Hmm. To me, large-army games and small-army games are just very different games, and I have little interest in large-army games. I don't see Total Annihilation ever replacing StarCraft for me, for instance. If I could only control the game via keys, I'd be very uninterested as that'd be a very different kind of game. Most of these games went turn based for a reason.

I specifically like AoE II for the feeling of grabbing a pack of Mangudai and watching them quickly run somewhere and fire arrows. It's not realistic, but it's understandable and pleasing, in a way that a super serious military simulator isn't.

I think RTS, like many other genres, mostly "died" due to stagnation around clones, which I think has more to do with the industry at large that is not innovating all that much anymore, and RTS is often not the genre of choice for a small indie developer, either.

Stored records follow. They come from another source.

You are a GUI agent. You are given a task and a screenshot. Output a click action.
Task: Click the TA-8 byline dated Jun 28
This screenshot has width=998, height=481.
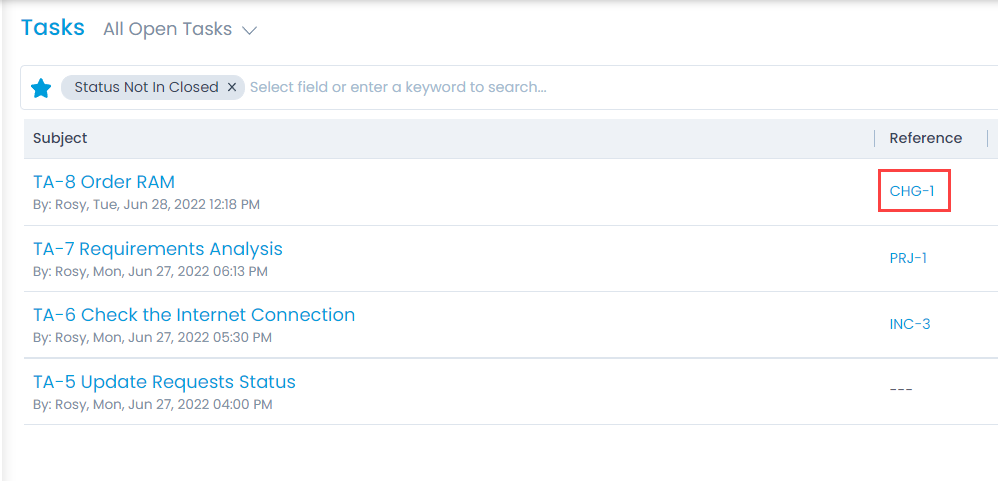(x=146, y=204)
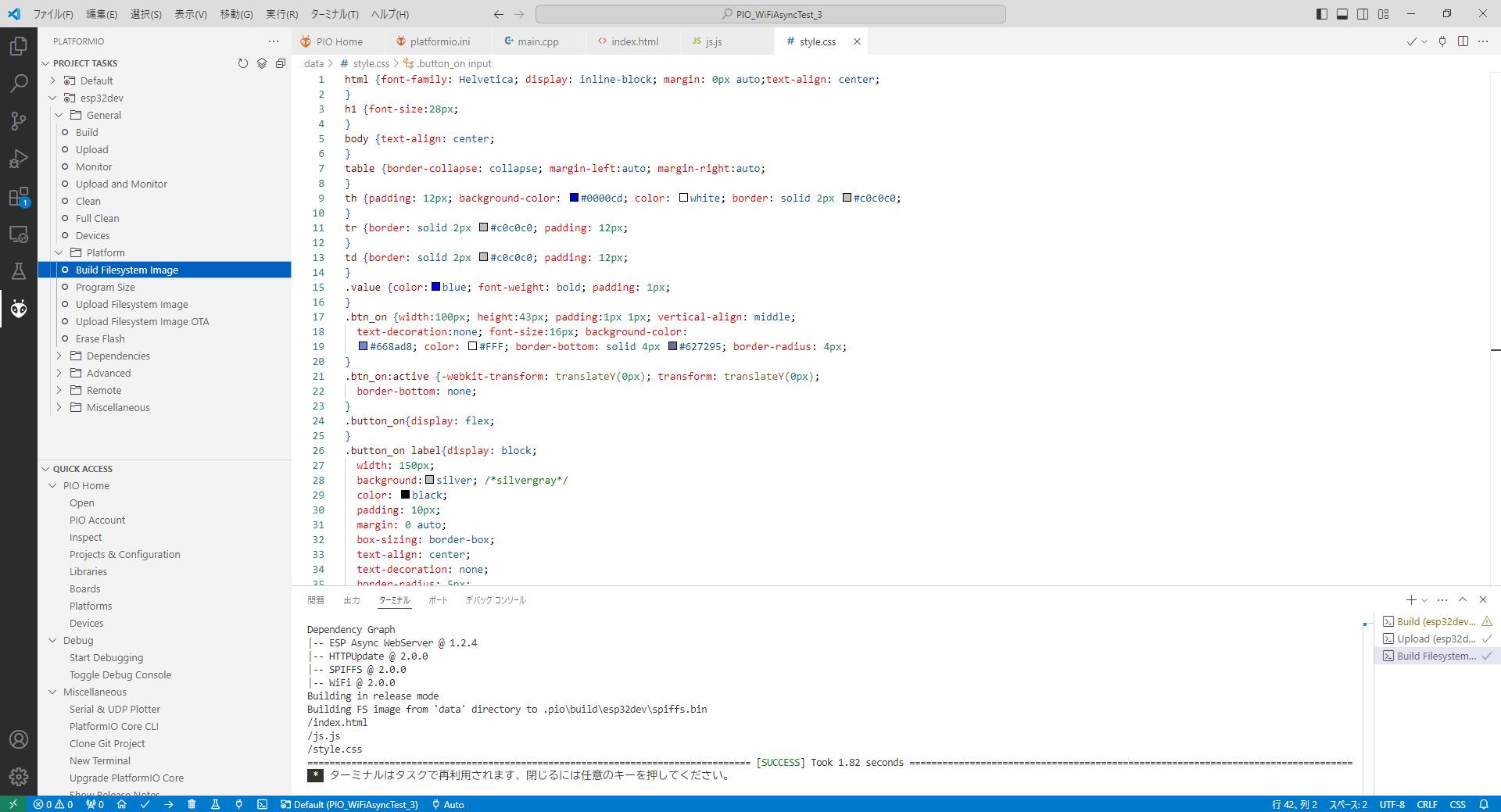Image resolution: width=1501 pixels, height=812 pixels.
Task: Open Source Control view in activity bar
Action: (x=19, y=120)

https://en.wikipedia.org/wiki/Learning_curve

> The familiar expression "a steep learning curve" is intended to mean that the activity is difficult to learn, although a learning curve with a steep start actually represents rapid progress.

Well, progress along the Y axis is only achieved if progress is made on the X axis too. If the curve is too steep, the user is expected to learn too much too quickly, and many will simply give up.
The X axis of an actual-jargon “learning curve” is effort, not time. Steeper slope means higher “learning ROI”—more learning out per unit of effort invested in.